A microscopic analogue of the BMS group
Daniel Alexander Weiss

TL;DR
This paper introduces a microscopic analogue of the BMS group by analyzing geometric structures on tangent light cones, revealing a rich symmetry group that could impact gravitational wave analysis and gauge theories.
Contribution
It identifies a new microscopic BMS-like symmetry group acting on tangent light cones, expanding the understanding of fundamental symmetries in geometry and gravity.
Findings
The microscopic BMS-like group contains the Lorentz group as a non-canonical subgroup.
The group acts as a gauge group for null vector bundles.

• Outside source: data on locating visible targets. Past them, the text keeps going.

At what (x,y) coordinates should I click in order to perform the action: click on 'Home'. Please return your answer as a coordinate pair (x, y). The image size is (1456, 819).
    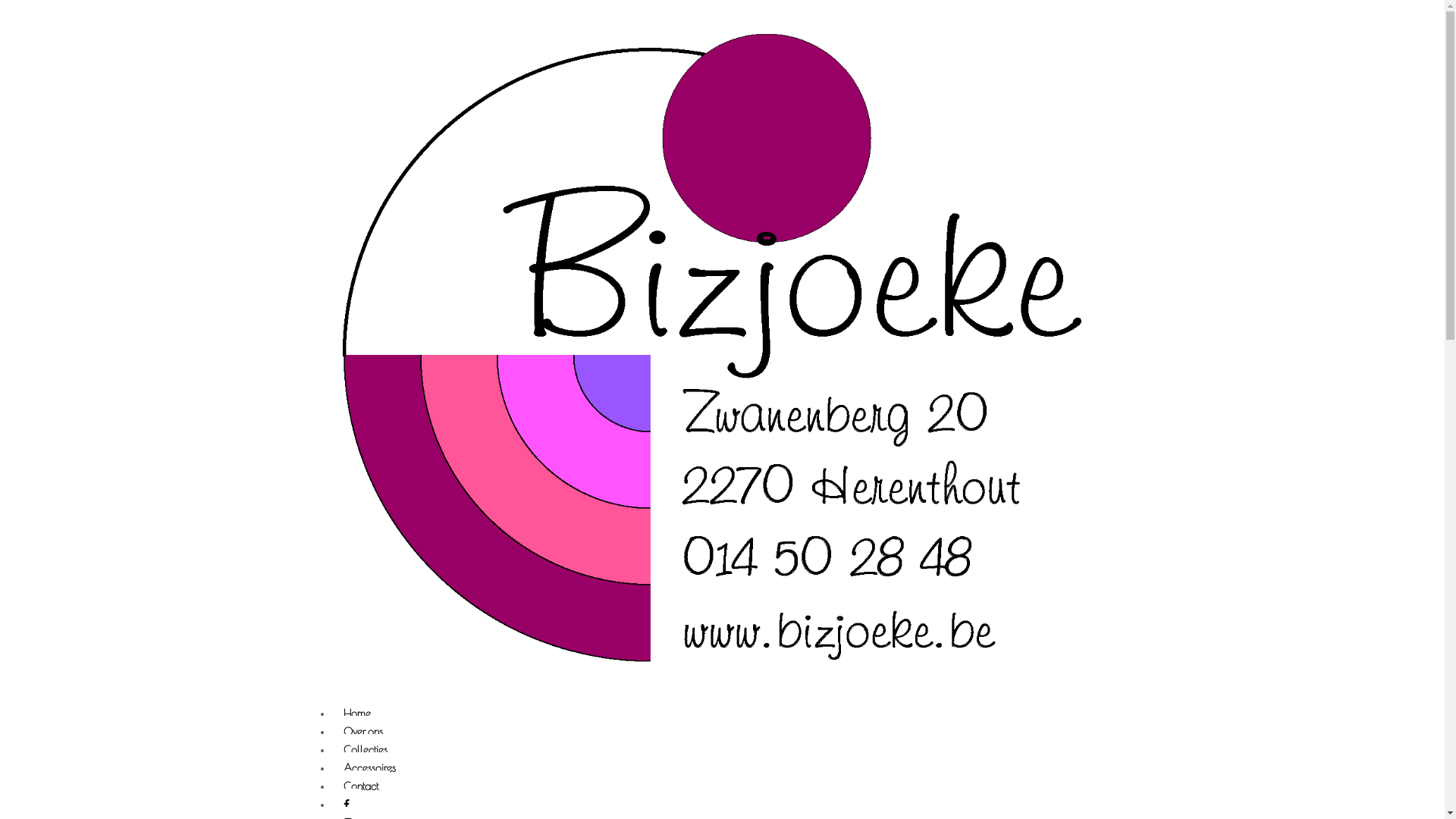
    Looking at the image, I should click on (331, 714).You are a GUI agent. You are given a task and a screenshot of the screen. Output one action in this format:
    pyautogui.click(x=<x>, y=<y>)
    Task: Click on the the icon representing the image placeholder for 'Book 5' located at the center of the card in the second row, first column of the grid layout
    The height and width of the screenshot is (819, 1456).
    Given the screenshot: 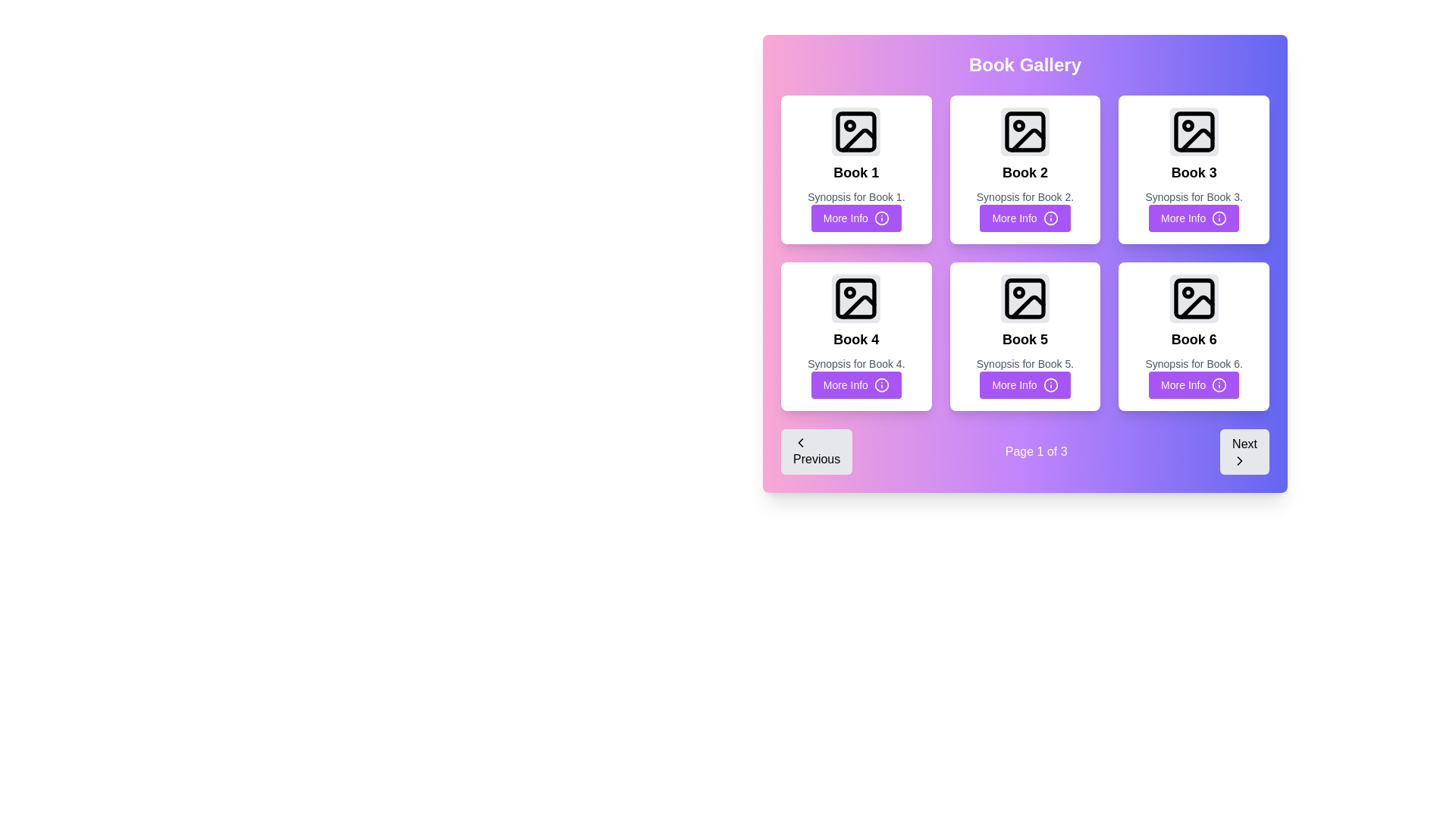 What is the action you would take?
    pyautogui.click(x=1025, y=298)
    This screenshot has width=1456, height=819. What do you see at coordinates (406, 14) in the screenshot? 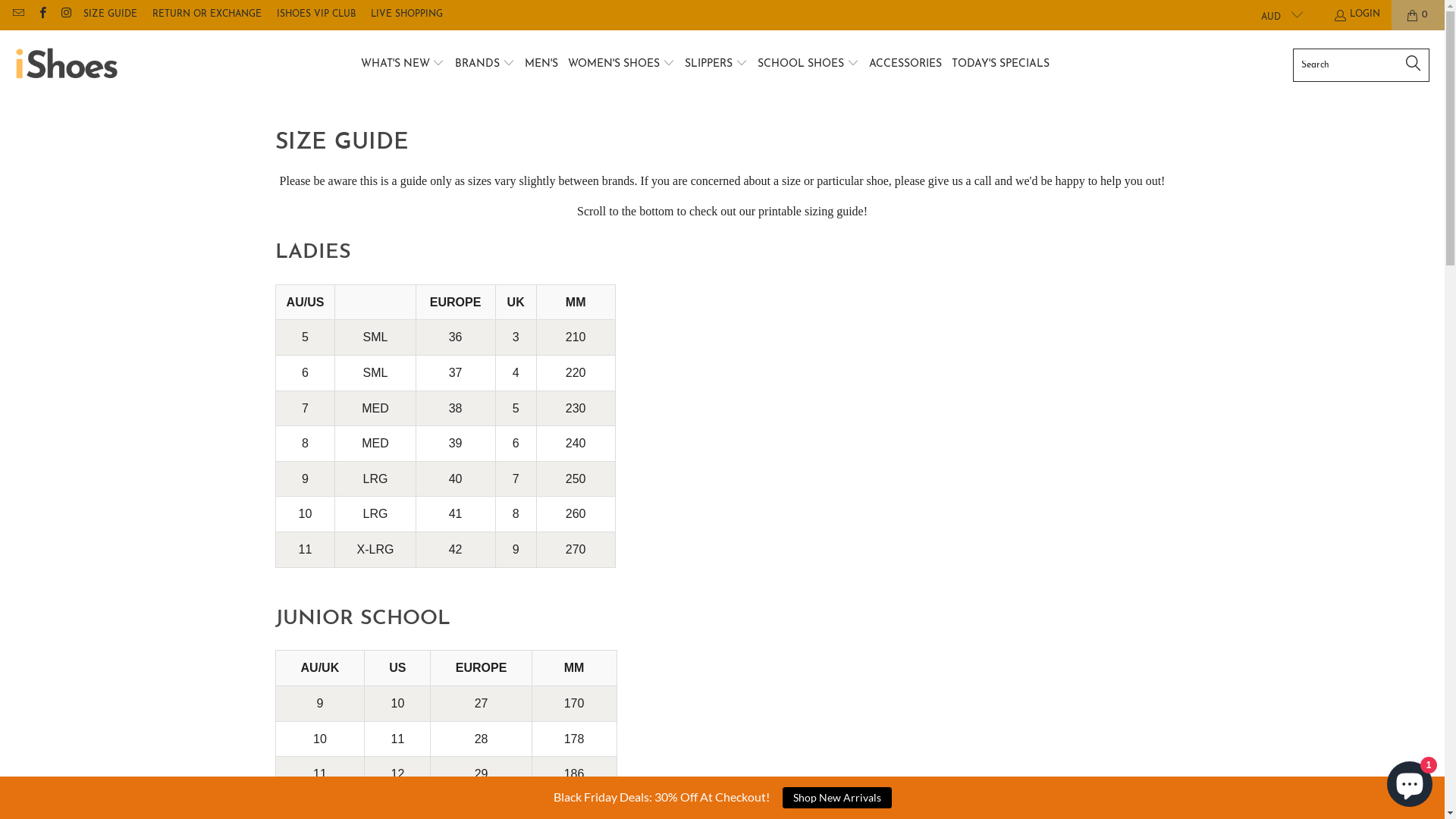
I see `'LIVE SHOPPING'` at bounding box center [406, 14].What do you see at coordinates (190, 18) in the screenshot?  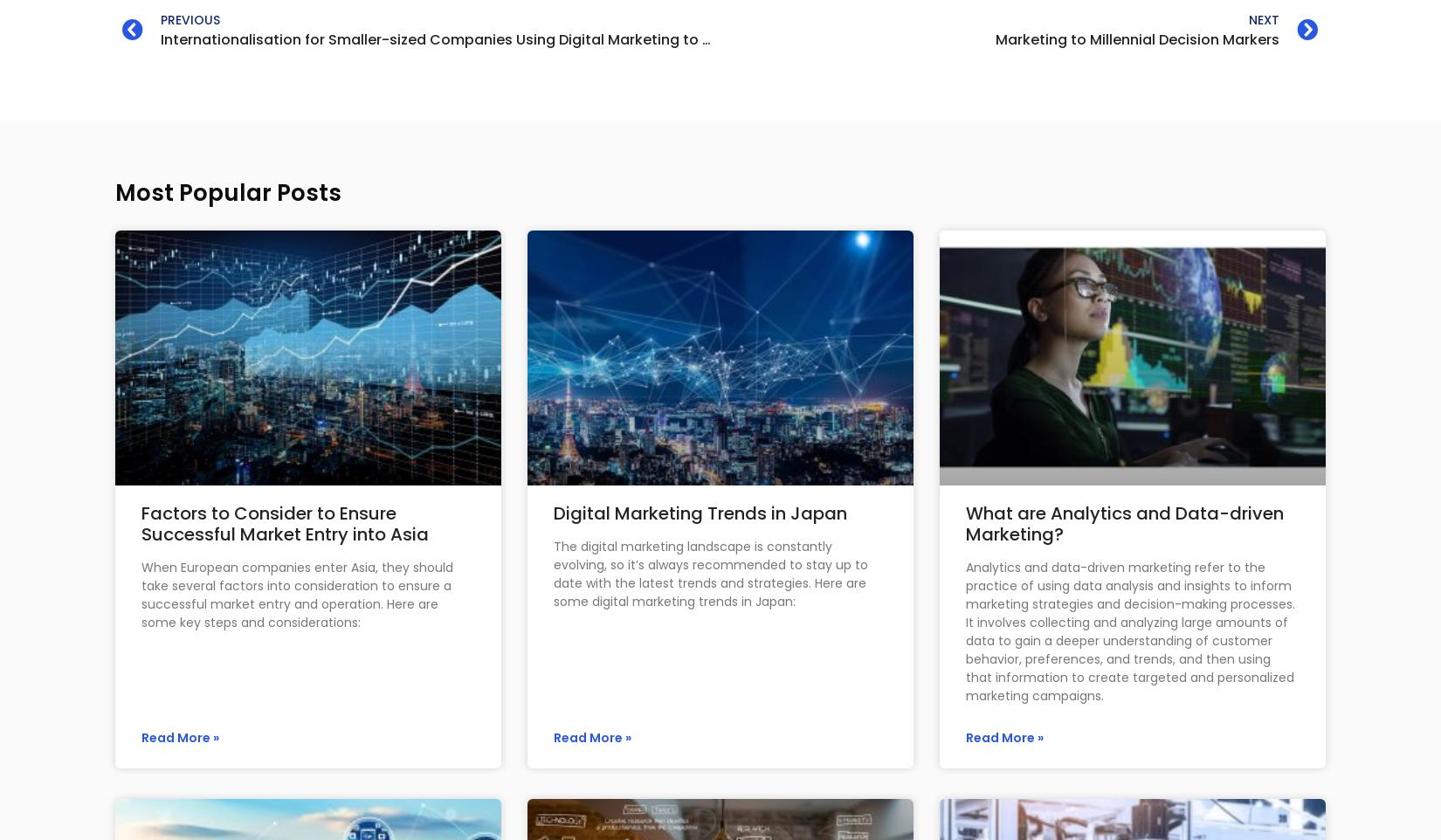 I see `'Previous'` at bounding box center [190, 18].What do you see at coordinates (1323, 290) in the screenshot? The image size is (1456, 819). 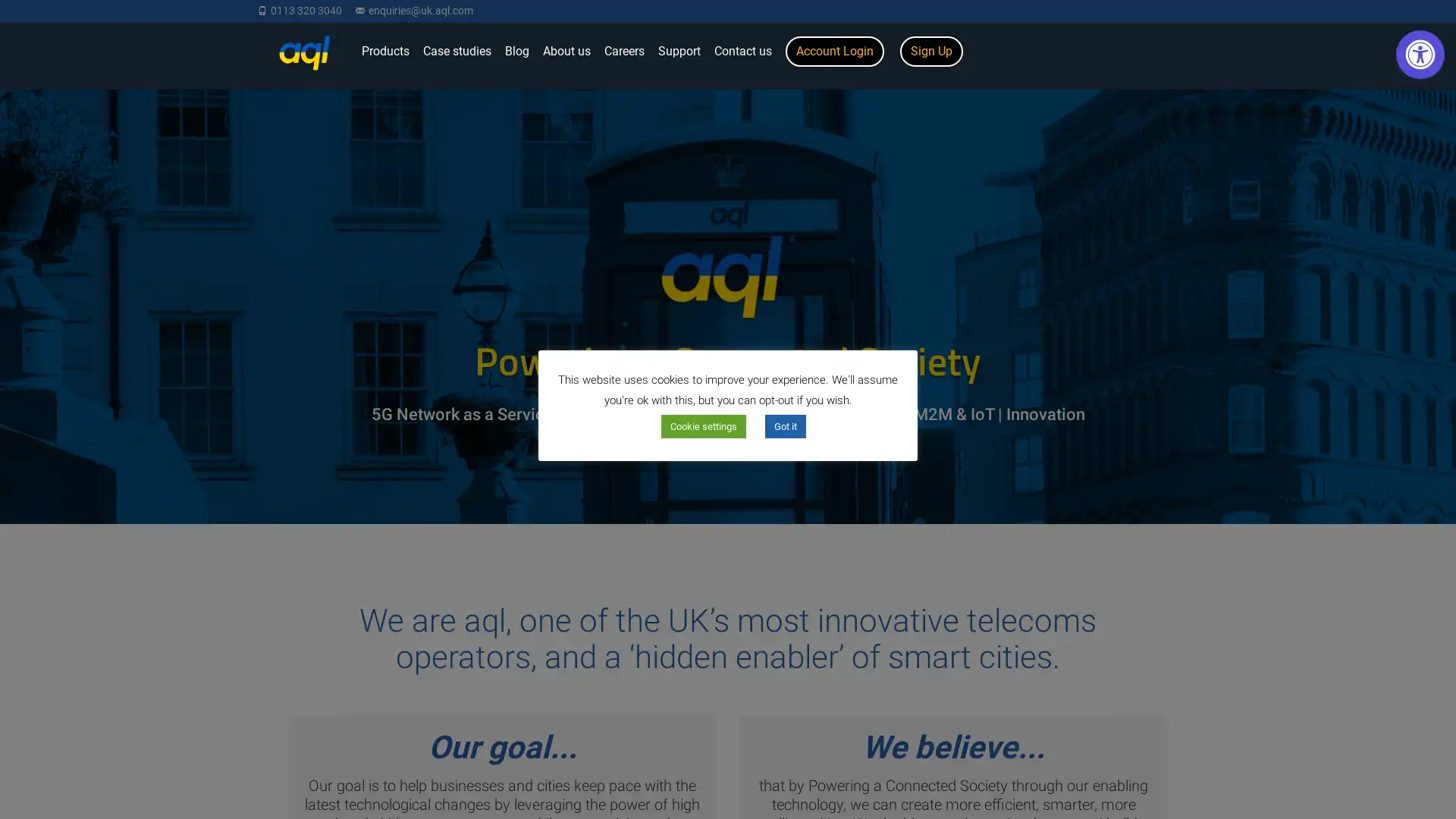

Potential implications for gravitational waves and gauge theory structures.
Abstract
We consider a microscopic analogue of the BMS analysis of asymptotic symmetries by analysing universal geometric structures on infinitesimal tangent light cones. Thereby, two natural microscopic symmetry groups arise: A non-trivially represented Lorentz group and a BMS-like group. The latter has a rich mathematical structure, since it contains the former as a non-canonical subgroup, next to infinitely many other Lorentz subgroups. None of those Lorentz subgroups appears to be intrinsically preferred, and hence, the microscopic BMS-like group constitutes a natural symmetry group for infinitesimal tangent light cones. We compare our investigation with the classical BMS analysis and show, that the microscopic BMS-like group is a gauge group for the bundle of null vectors. Motivated by the various applications of the original BMS group, our findings could have interesting implications: They…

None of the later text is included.